Le Bien Commun (1)

Vertu de justice et charité

Nous avons montré que les droits de la personne humaine n’étaient respectés, que si chacun se faisait une obligation morale de les respecter. La vertu de justice incline l’homme à ce respect. Nous avons vu également que la justice ne peut se répondre totalement aux exigences de situations difficiles voir extrêmes. La solidarité et plus encore la charité permettent d’aller plus loin que la justice et concourent à bâtir une civilisation toujours plus conviviale. Cette justice sociale, cette solidarité, ces formes de charité qui dépassent le seul secours de personne à personne, exigent une coopération et l’on ne coopère que si l’objectif commun parait clair et digne d’une mobilisation des énergies.

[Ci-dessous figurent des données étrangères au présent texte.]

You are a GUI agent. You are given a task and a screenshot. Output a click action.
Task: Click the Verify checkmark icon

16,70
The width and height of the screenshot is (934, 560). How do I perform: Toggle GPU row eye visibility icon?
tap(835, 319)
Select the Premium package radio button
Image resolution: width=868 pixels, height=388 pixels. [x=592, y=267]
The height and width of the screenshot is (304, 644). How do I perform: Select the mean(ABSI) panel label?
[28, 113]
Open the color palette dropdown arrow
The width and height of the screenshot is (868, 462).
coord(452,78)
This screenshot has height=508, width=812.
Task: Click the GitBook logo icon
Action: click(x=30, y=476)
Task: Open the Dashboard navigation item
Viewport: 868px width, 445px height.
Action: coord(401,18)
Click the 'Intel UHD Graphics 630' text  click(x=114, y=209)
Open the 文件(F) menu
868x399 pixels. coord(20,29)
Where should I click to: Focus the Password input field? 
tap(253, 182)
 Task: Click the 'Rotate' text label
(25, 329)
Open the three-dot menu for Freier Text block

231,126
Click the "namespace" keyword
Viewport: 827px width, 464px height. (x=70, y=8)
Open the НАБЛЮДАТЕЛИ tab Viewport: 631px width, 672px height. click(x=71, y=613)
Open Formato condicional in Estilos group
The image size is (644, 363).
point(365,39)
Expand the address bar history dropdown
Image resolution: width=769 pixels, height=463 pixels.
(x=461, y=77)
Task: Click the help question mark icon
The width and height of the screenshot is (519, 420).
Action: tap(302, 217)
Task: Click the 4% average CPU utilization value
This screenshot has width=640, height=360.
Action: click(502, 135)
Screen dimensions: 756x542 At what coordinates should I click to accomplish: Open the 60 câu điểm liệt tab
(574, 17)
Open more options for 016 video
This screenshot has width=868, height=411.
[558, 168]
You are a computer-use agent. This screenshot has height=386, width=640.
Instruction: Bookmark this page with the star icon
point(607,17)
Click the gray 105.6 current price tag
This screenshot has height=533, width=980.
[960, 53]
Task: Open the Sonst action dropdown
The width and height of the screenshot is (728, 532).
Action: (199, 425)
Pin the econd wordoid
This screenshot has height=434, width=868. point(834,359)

Intérêt collectif et bien commun

Voilà pourquoi depuis plus d’un siècle, l’Eglise s’efforce de bien faire comprendre la notion de bien commun. Il s’agit d’une notion moins évidente à l’esprit que celle d’intérêt collectif ou d’intérêt général, qu’il est facile d’illustrer par des exemples. Imaginons les débuts de l’humanité. La survie n’est pas toujours facile et la nature pas commode à maîtriser. Il semble bien que la chasse, la pêche et la cueillette, aient été les modes d’existence des descendants du premier couple, ces homos sapiens sapiens dont nous parlent les savants, qui s’intéressent à la préhistoire. Et beaucoup de vestiges anciens nous enseignent que très vite les hommes ont compris la nécessité de coopérer pour se procurer des vivres. Traquer le gibier, le rabattre, le cerner, ce sont des actions qui mobilisent un groupe de chasseurs, qui se partagent ensuite les proies abattues ou capturées. Il y a bien un intérêt commun à coopérer.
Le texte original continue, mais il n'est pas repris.